▶ [Requirement]:
Only one stretch of the data is wanted: the line containing "The height and width of the screenshot is (551, 1024).", the line containing "You are a computer-use agent.", and every line between them, copied exactly.
━━━━━ Input records
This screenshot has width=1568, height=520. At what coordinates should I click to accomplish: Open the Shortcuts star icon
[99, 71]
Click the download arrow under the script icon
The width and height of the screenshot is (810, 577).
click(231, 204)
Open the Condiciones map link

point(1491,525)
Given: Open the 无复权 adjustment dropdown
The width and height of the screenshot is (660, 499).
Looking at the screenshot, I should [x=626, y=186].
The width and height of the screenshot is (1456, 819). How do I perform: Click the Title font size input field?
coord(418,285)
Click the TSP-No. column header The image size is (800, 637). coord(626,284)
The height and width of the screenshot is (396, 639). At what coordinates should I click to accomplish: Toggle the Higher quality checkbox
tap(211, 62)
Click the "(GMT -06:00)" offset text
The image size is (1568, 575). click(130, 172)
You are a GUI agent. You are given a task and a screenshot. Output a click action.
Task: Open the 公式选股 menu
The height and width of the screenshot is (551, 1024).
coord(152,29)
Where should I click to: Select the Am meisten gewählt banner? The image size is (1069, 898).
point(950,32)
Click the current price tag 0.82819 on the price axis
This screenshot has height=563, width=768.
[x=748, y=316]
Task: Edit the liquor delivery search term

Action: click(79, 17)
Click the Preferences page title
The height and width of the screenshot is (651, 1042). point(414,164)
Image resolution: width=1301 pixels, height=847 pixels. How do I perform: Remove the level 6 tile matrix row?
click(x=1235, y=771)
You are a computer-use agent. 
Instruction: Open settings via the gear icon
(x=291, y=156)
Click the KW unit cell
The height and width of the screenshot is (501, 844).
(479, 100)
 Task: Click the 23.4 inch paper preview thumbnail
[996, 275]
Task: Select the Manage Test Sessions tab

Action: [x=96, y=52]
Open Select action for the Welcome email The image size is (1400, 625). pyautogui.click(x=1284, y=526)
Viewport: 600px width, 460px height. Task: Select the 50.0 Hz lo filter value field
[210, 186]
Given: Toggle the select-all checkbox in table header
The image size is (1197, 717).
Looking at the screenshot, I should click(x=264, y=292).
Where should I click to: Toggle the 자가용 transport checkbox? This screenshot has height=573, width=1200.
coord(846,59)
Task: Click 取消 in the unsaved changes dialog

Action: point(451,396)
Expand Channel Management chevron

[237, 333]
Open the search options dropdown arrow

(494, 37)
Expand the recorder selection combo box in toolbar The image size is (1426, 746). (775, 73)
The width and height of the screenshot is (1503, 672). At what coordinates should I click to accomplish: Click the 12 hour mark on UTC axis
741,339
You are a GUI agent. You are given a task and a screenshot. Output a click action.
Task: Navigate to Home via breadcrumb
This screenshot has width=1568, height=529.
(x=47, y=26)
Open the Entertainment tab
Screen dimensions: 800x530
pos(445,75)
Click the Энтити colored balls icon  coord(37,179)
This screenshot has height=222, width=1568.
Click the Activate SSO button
━━━━━━━━━━
▶ [Exercise response]:
The height and width of the screenshot is (551, 1024).
coord(152,29)
Where should I click to: Select the Am meisten gewählt banner? The image size is (1069, 898).
point(950,32)
Click the current price tag 0.82819 on the price axis
This screenshot has height=563, width=768.
[x=748, y=316]
Task: Edit the liquor delivery search term

Action: click(79, 17)
Click the Preferences page title
The height and width of the screenshot is (651, 1042). point(414,164)
Image resolution: width=1301 pixels, height=847 pixels. How do I perform: Remove the level 6 tile matrix row?
click(x=1235, y=771)
You are a computer-use agent. 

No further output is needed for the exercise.